Questa valutazione viene, ovviamente, contestata in Cassazione dal proprietario del veicolo, il quale lamenta una palese, a suo dire, violazione dei suoi diritti come consumatore, poiché il commerciante professionista che vende a un consumatore privato deve sempre prestare la garanzia di conformità sui beni di consumo ceduti, soprattutto a fronte di un difetto che si manifesta nei primi centottanta giorni dalla consegna, e il venditore è responsabile nei confronti del consumatore per qualsiasi difetto di conformità esistente al momento della consegna del bene, con conseguente diritto al ripristino, senza spese, della conformità del bene mediante riparazione o sostituzione, ovvero ad una riduzione adeguata del prezzo o alla risoluzione del contratto.
Infine, il proprietario del veicolo ricorda ancora che laddove il prestatore d’opera non proceda all’esecuzione del servizio secondo le condizioni stabilite dal contratto, e a regola d’arte, è tenuto alla rimessione in pristino o, se ciò non è possibile, al risarcimento del danno arrecato al consumatore.
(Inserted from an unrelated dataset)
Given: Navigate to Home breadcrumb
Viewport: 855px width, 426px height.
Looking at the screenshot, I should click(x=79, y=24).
Per i magistrati di Cassazione, però, a smentire la pretesa avanzata dal proprietario della vettura è proprio la ricostruzione, da lui fatta, dell’episodio. Per essere precisi, egli ha narrato l’evento dell’incendio dell’autovettura limitandosi ad ipotizzarne l’origine in una variegata elencazione di accadimenti che avrebbero a suo dire interessato le componenti del mezzo per il loro malfunzionamento. Sta di fatto, però, che, quale che sia stato l’apparato elettrico del veicolo ad aver provocato il corto circuito, la pretesa risarcitoria è rimasta del tutto sfornita della necessaria allegazione del nesso causale intercorrente tra l’intervento manutentivo reso dalla concessionaria e l’accadimento di danno, quale fatto costitutivo della domanda risarcitoria, osservano i giudici di Cassazione.
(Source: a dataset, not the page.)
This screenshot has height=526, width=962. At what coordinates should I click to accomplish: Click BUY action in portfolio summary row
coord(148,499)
Assolutamente fragile, quindi, l’ipotizzata responsabilità della concessionaria, anche tenendo conto, osservano i giudici, dell’ampio lasso temporale decorso, senza problemi di sorta al veicolo, dopo l’intervento manutentivo, che, peraltro, non aveva riguardato l’impianto elettrico, salva la sostituzione d’un faro, peraltro fornito dallo stesso cliente e, quindi, come tale, escluso dalla garanzia del venditore.
Tirando le somme, è del tutto indimostrata la correlazione causale tra l’opera prestata dalla concessionaria e il danneggiamento dell’autovettura, chiosano i magistrati di Cassazione, i quali richiamano anche la relazione redatta, all’epoca, dai vigili del fuoco intervenuti per spegnere l’incendio che distrusse il veicolo e sottolineano che in quel documento si legge unicamente che “non sono da escludere cause di natura elettrica” e ciò non significa in alcun modo che possano ritenersi accertate la causa dell’incendio e la presenza di un difetto nel prodotto né che possa ritenersi provato il collegamento causale tra presunto difetto e danno.